Laser surface treatment (LST) is essential for advanced manufacturing but is extremely energy intensive. Being energy-aware is imperative as the industry pays increasing attention to energy management and environmental protection. However, existing literature mainly focuses on the laser-material interaction in LST, while few studies have considered energy consumption when investigating the processing quality. In this article, three metamodels (Kriging, RBF, and SVR) are integrated into an ensemble of metamodels (EM) by suitable weight coefficients, and the EM incorporates the predictive advantages of different metamodels. The EM establishes the relationship between laser process parameters (laser power, scan speed, and defocusing amount) and three outputs (total energy consumption, surface roughness, and depth-width ratio of LST track). The effectiveness of the presented prediction approach is validated by the leave-one-out method and additional experiments. Furthermore, the main influences of process parameters on the three outputs are studied. According to the technique for order preference by similarity to an ideal solution (TOPSIS), the optimal process parameter is Group No. 2, with the relative closeness of 78.04%, while the worst one is Group No. 13, with the relative closeness of 2.21%. The presented prediction approach can serve as a reliable foundation in the energy-aware application of laser processing.

Laser surface treatment, energy consumption, ensemble of metamodels, prediction approach, processing quality

Recent years have witnessed the growing importance and urgency of energy-saving and environmental protection in manufacturing. Statistics from the International Energy Agency (IEA) indicate that, among energy-consuming industries, manufacturing activity contributes over 33% of the total energy consumption in countries of the Organization for Economic Cooperation and Development (OECD)^{[1,2]}. In addition, manufacturers are urged to make tangible efforts to enhance energy efficiency to gradually achieve green manufacturing, and related legislation is being introduced to promote this transition^{[3]}. Therefore, energy awareness in processing is becoming increasingly critical, and further understanding of energy consumption should be uncovered to enhance economic gains while minimizing environmental influences.

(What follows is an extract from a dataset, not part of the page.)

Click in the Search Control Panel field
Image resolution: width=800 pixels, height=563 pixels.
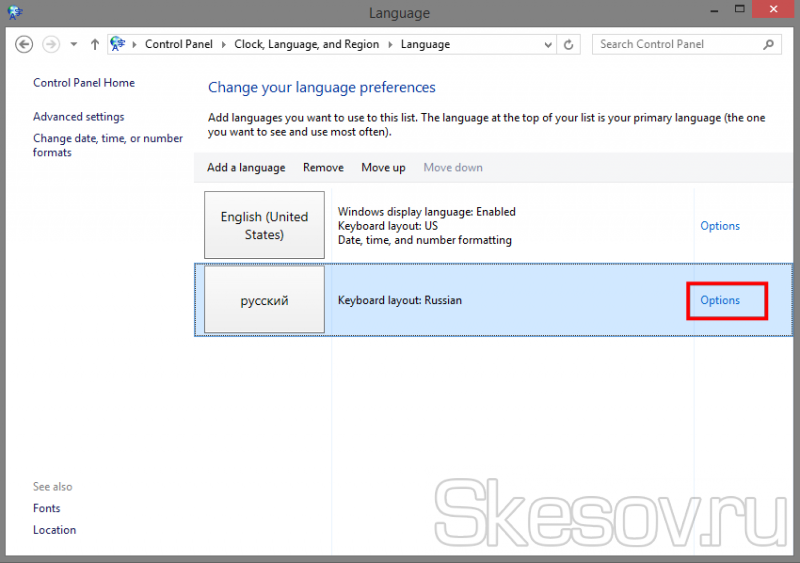675,44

Laser surface treatment (LST) is recently one of the most popular methods of heat treatment, since LST effectively improves surface performance and prolongs the service life of parts^{[4-8]}. LST without added materials encompasses laser surface quenching (LSQ) and laser surface melting (LSM) techniques^{[4]}. During LST, the surface temperature of the workpiece increases quickly to temperatures above the point of critical transformation (austenization or melting temperature), and the self-excited cooling quickly makes the surface layer change into new phases with fine microstructure and high dislocation density^{[4,5]}. Compared with traditional heat treatment techniques, the benefits of LST include low thermal deformation, homogeneous microstructures, little limitation on the shape complexity of the part, no need for intermediate cooling media, and controllable quality^{[4,5,9]}. Thus, LST plays an increasingly prominent role in the heat treatment area and has been widely applied in many fields, such as metallurgy, railway, machinery manufacturing, and aerospace^{[10-13]}. However, LST involves complicated coupling variations including temperature, stress, and microstructure transformation^{[5]}. Changes in parameters, such as exposure time, the power of laser beam, and geometry and energy distribution of beam, can lead to different processing results^{[9,14]}. The prediction for LST involves revealing the non-linear correlation between the laser process parameters and the processing results, which is traditionally addressed based on experience and the trial-and-error method with a long development cycle. Although experimental results are of great value to researchers, the vast cost and time required for experiments are prohibitive. Furthermore, output results other than known sample points within the process window are difficult to obtain due to the lack of adequate information.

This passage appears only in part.